ArrayToArrayCodecTraits

This trait is similar to BytesToBytesCodecTraits except the encode and decode methods input and return ArrayBytes, which can represent arrays with fixed or variable sized elements.

Key methods beyond encode and decode are:

  • encoded_data_type() (required).
    • This is where a codec can put an input data type compatibility check and indicate if the data type changes on encoding.
  • encoded_fill_value() (provided) Defaults to the input fill value.
  • encoded_shape() (provided) Defaults to the input shape.
  • decoded_shape() (provided) Defaults to the input shape.
  • encoded_representation() (provided) Creates a ChunkRepresentation from the output of encoded_{data_type,fill_value,shape}()

Default implementations are provided for [async_]partial_{encoder,decoder} which encode/decode the entire chunk.

ArrayToBytesCodecTraits

This trait has a required encoded_representation() method that returns a a BytesRepresentation based on ChunkRepresentation parameter. The decode() and encode() methods transform between ArrayBytes and RawBytes.

Custom Data Type Interaction

The next page deals with custom data types, however it is worth highlighting that third party codecs are expected to handle custom data types internally.

A first party codec may extend DataTypeExtension with a new codec_<CODEC_NAME> method and a new DataTypeExtension<CodecName> trait to enable a codec to be used with custom data types.
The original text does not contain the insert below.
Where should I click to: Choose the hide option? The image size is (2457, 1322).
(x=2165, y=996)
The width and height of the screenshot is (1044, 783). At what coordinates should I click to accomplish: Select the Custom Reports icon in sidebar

Currently zarrs has data type extension traits for the bytes and packbits codecs. All other codecs are either data type agnostic (e.g. transpose, compression codecs, etc.) or operate on a specific set of data types (e.g. zfp).

note

If the need arises, DataTypeExtension may be changed in the future to better support interaction between custom data types and custom codecs.